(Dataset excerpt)
----------------
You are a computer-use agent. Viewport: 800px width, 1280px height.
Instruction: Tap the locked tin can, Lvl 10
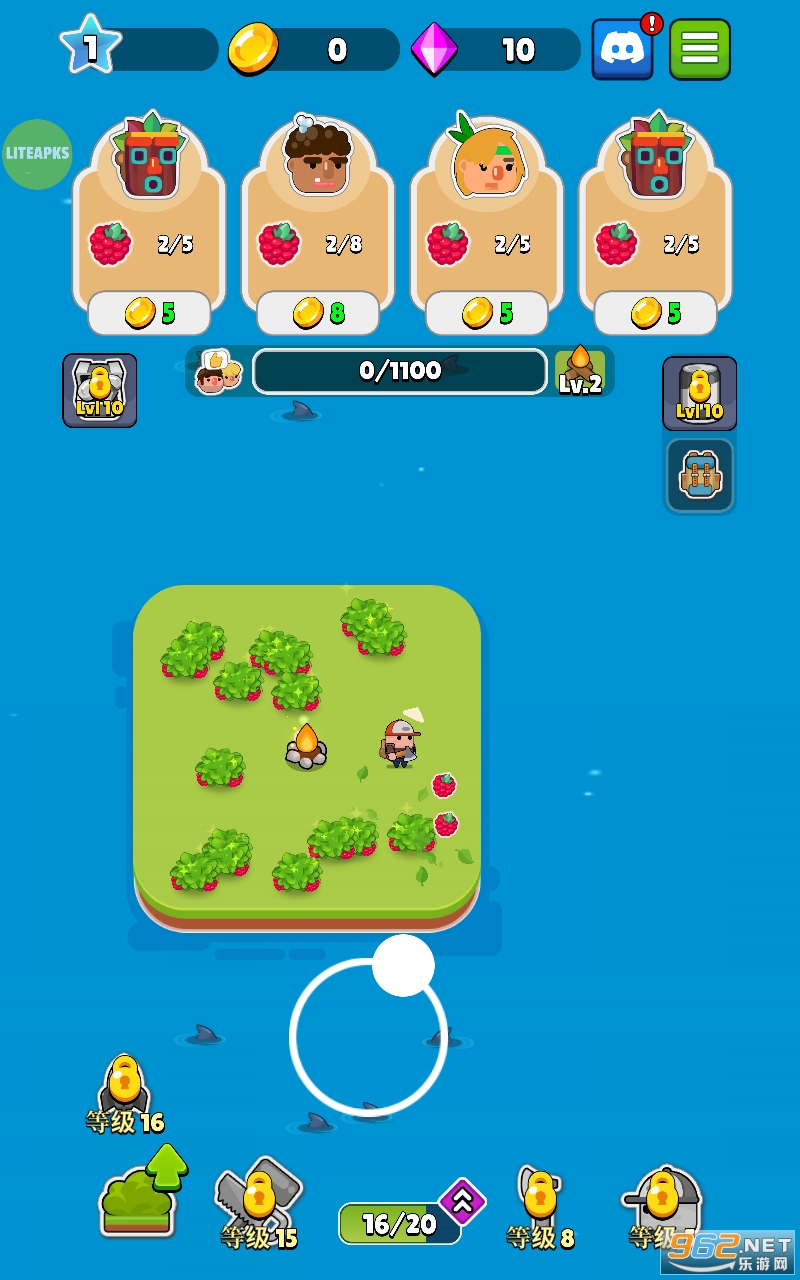pos(699,393)
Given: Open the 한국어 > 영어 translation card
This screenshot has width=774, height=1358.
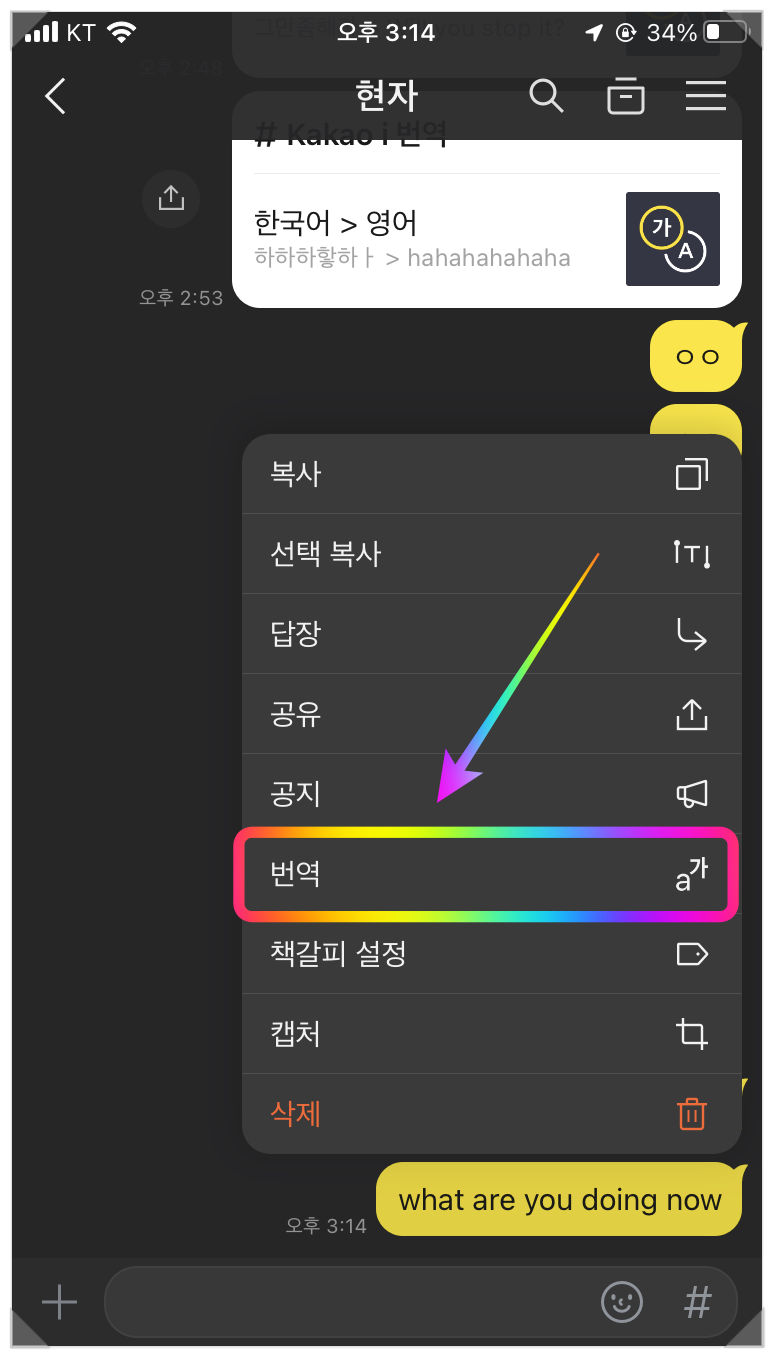Looking at the screenshot, I should coord(487,239).
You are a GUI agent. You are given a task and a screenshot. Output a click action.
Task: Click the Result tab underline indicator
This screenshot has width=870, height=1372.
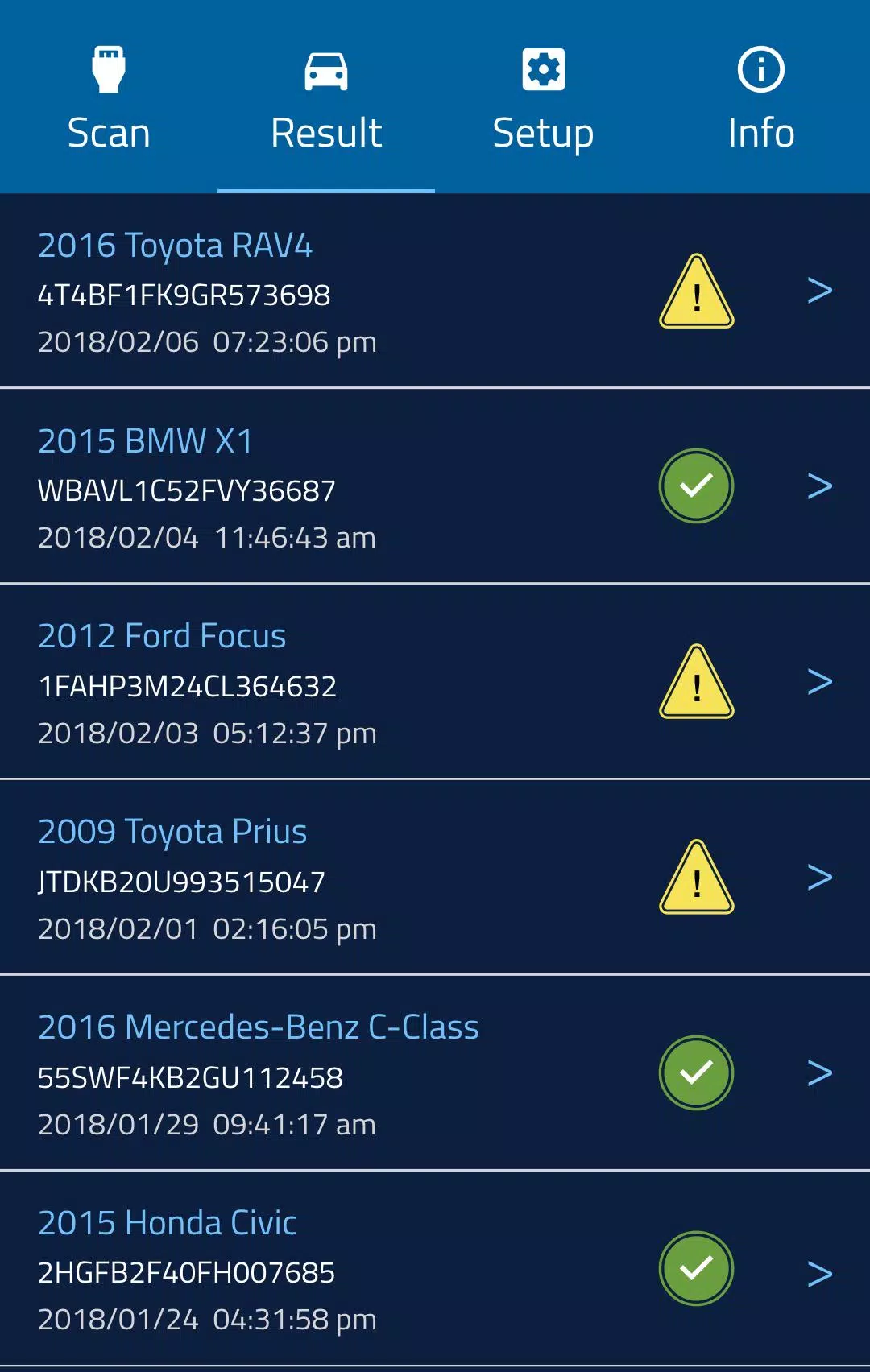coord(325,190)
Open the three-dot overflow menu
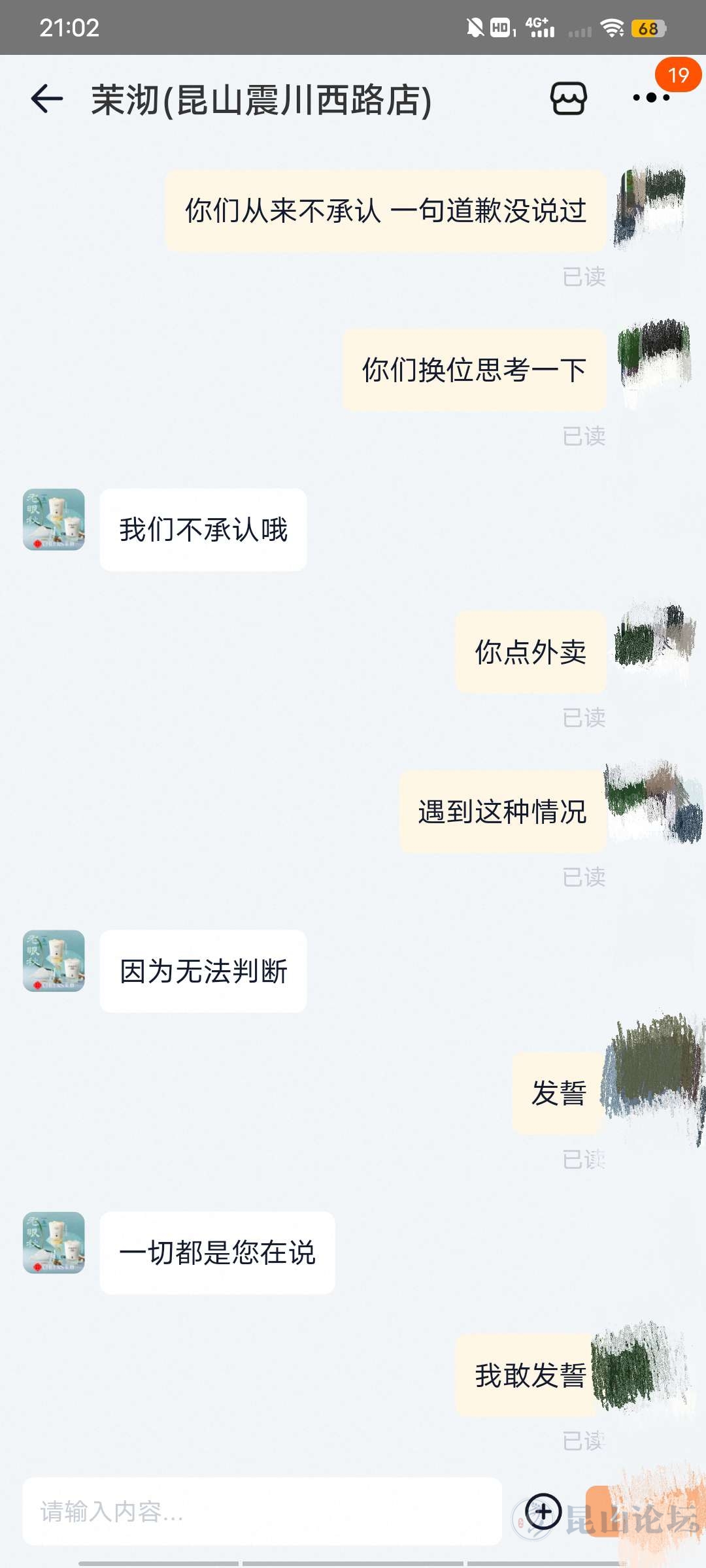Screen dimensions: 706x1568 click(x=651, y=98)
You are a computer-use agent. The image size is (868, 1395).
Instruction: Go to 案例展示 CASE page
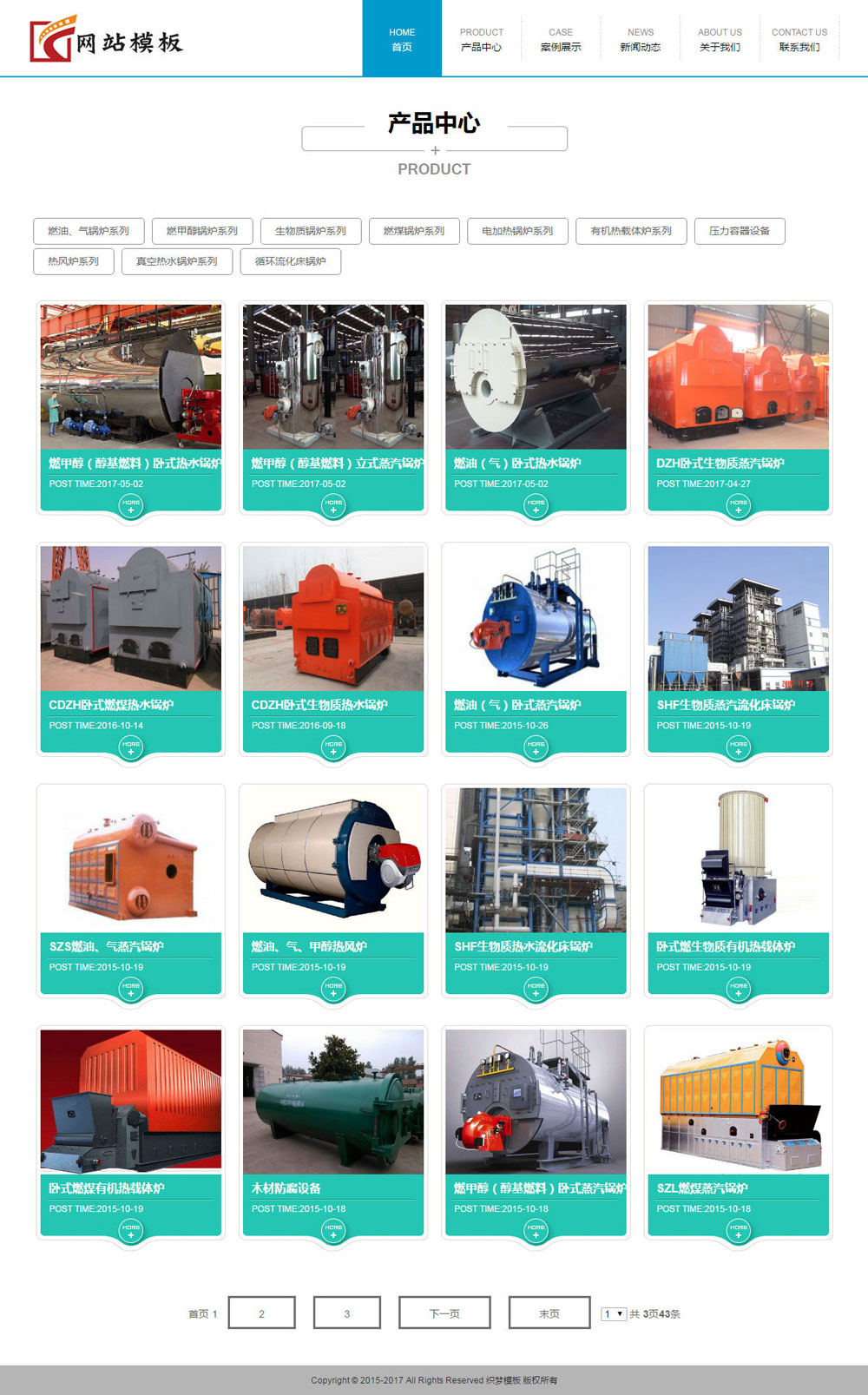point(561,39)
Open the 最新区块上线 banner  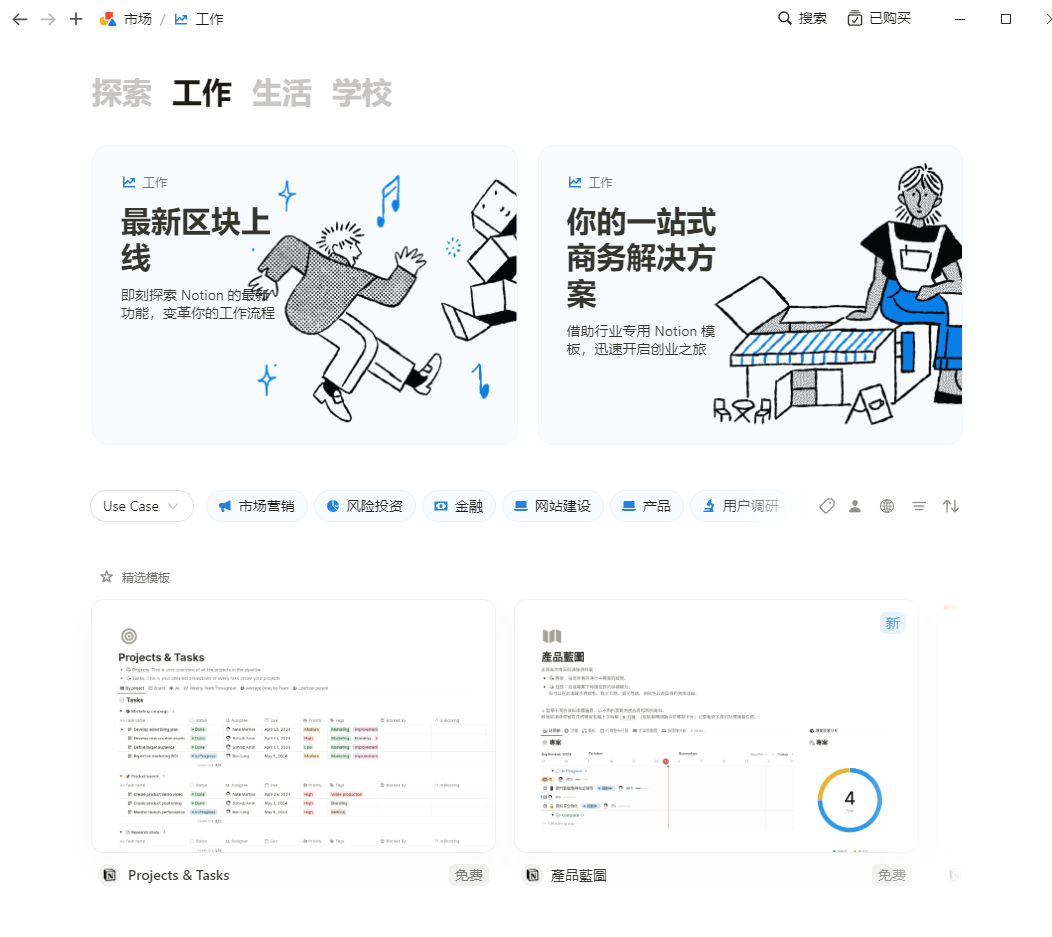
----------------
● **INSTRUCTIONS TO FOLLOW**: Could you quote every line above word for word, leaving the pictures out of your answer?

● **TASK SOLUTION**:
You are a computer-use agent. Viewport: 800px width, 1280px height.
Instruction: Tap the locked tin can, Lvl 10
pos(699,393)
Given: Open the 한국어 > 영어 translation card
This screenshot has width=774, height=1358.
Looking at the screenshot, I should coord(487,239).
You are a GUI agent. You are given a task and a screenshot. Output a click action.
Task: Click the Result tab underline indicator
This screenshot has width=870, height=1372.
coord(325,190)
Open the three-dot overflow menu
Screen dimensions: 706x1568 click(x=651, y=98)
You are a computer-use agent. The image size is (868, 1395).
Instruction: Go to 案例展示 CASE page
point(561,39)
Open the 最新区块上线 banner  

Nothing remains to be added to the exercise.